Pembaca yang kreatif, pekan lalu saya diminta oleh manajemen SMA Daarut Tauhiid Bandung mengisi salah satu materi penguatan sumber daya manusia. Ada yang menarik dengan agenda tiga hari yang dilaksanakan di bumi perkemahan Cijanggel ini, yaitu Solo Bivak. Menurut Wikipedia, Bivak dalam bahasa Prancis yaitu "Bivouac" adalah tempat berlindung sementara (darurat) di alam bebas dari aneka gangguan cuaca, binatang buas, dan angin.
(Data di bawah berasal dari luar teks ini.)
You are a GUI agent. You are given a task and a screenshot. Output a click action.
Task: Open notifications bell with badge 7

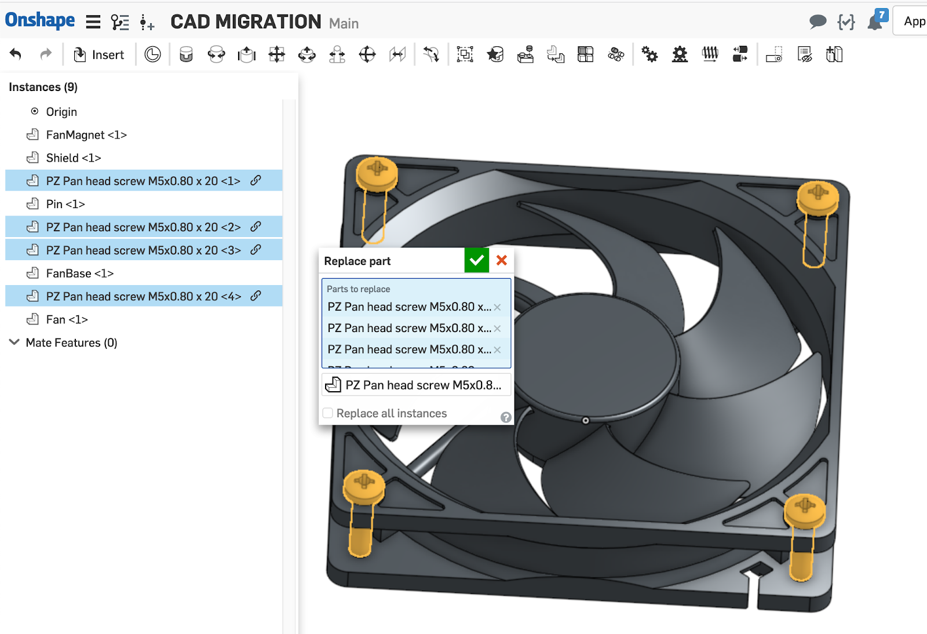pyautogui.click(x=876, y=21)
Mendirikan Bivak termasuk teknik penting yang harus dikuasai jika Anda mau berkemah. Bivak merupakan salah satu kemampuan wajib survival di alam bebas. Dikarenakan pembuatannya yang mudah dengan peralatan yang seadanya. Kegiatan ini dimulai sejak pukul 5 sore hingga menjelang subuh. Sesi ini menjadi salah satu kegiatan unggulan Daarut Tauhiid dalam menempah sumber daya manusianya. Bahkan menjadi sesuatu yang maksimal dalam membentuk kemampuan introspeksi diri civitasnya.
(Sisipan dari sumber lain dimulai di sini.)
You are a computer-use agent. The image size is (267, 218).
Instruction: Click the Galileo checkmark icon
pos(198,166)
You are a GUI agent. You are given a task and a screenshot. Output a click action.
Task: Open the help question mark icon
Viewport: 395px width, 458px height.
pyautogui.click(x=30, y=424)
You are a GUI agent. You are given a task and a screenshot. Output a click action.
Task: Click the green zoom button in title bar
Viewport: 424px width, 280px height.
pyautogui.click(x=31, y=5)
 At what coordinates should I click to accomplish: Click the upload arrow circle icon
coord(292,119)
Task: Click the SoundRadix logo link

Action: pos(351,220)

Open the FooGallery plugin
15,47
Peserta diposisikan berjarak 5 meter dengan peserta yang lain di area hutan tersebut. Masing-masing diberikan sebuah lilin yang bisa dimanfaatkan. Pastilah Anda mengerti berapa lama sebuah lilin akan bertahan? Durasi waktunya mestilah terbatas. Setiap peserta juga diberikan secarik kertas dan bolpoin untuk menuliskan apa yang mereka rasakan di tengah kesendirian tersebut? Kepada siapa mereka meminta dan berharap? Saya mendapatkan satu tulisan dalam sesi Solo Bivak ini.
Tulisan itu dari seorang peserta (guru) yang bernama Pak Ramadhan. Sebelumnya juga, saya meminta beliau aktif dalam simulasi terkait materi yang saya bawakan. Berikut ringkasan tulisan yang menggugah itu:
"Terima kasih atas segala nikmat Allah yang telah diberikan kepada saya selama ini, sehingga masih bisa merasakan indahnya bersyukur. Alhamdulillah pertama-tama terima kasih kepada orang tua saya, ayah ibu saya yang telah membesarkan saya dari kecil dari bayi sampai dengan sekarang. Sebelumnya mohon maaf kepada ibu bapak saya selama ini, di mana saya sebagai anak belum bisa memberikan yang terbaik. Belum bisa memberikan apa yang diharapkan oleh ibu dan bapak. Saya mohon maaf selama ini saya sebagai anak masih merepotkan ayah dan ibu. Terima kasih juga semua keluarga yang telah merawat saya mulai dari anak kecil sampai sekarang. Insya Allah ke depannya (mudah-mudahan) ayah dan ibu saya diberikan kesehatan dan diberikan rahmat, perlindungan oleh Allah SWT. Selanjutnya saya juga berterima kasih kepada manajemen SMA Daarut Tauhiid atas kebersamaannya, silaturahminya selama ini. Selama hampir lebih lima tahun berkarya di SMA. Terima kasih banyak juga kepada gurunda Aa Gym yang telah memberikan motivasi, ceramahnya dan tausiyahnya yang sangat bermanfaat. Alhamdulillah saya bisa sedikit demi sedikit merubah diri ke hal yang lebih baik. Terima kasih juga kepada semua civitas SMA yang telah berjuang dan telah melalui riyadhoh (pengajaran dan pelatihan) bersama. Mohon maaf jika selama ini saya masih lalai, masih malas-malasan dalam mengerjakan tugas atau mengemban tugas yang diberikan. Alhamdulillah banyak sekali pengalaman berkarya yang saya dapatkan. Terima kasih, mudah-mudahan kita senantiasa diberikan Allah kemudahan, kesehatan dan ketakwaan, alhamdulillah, terima kasih.”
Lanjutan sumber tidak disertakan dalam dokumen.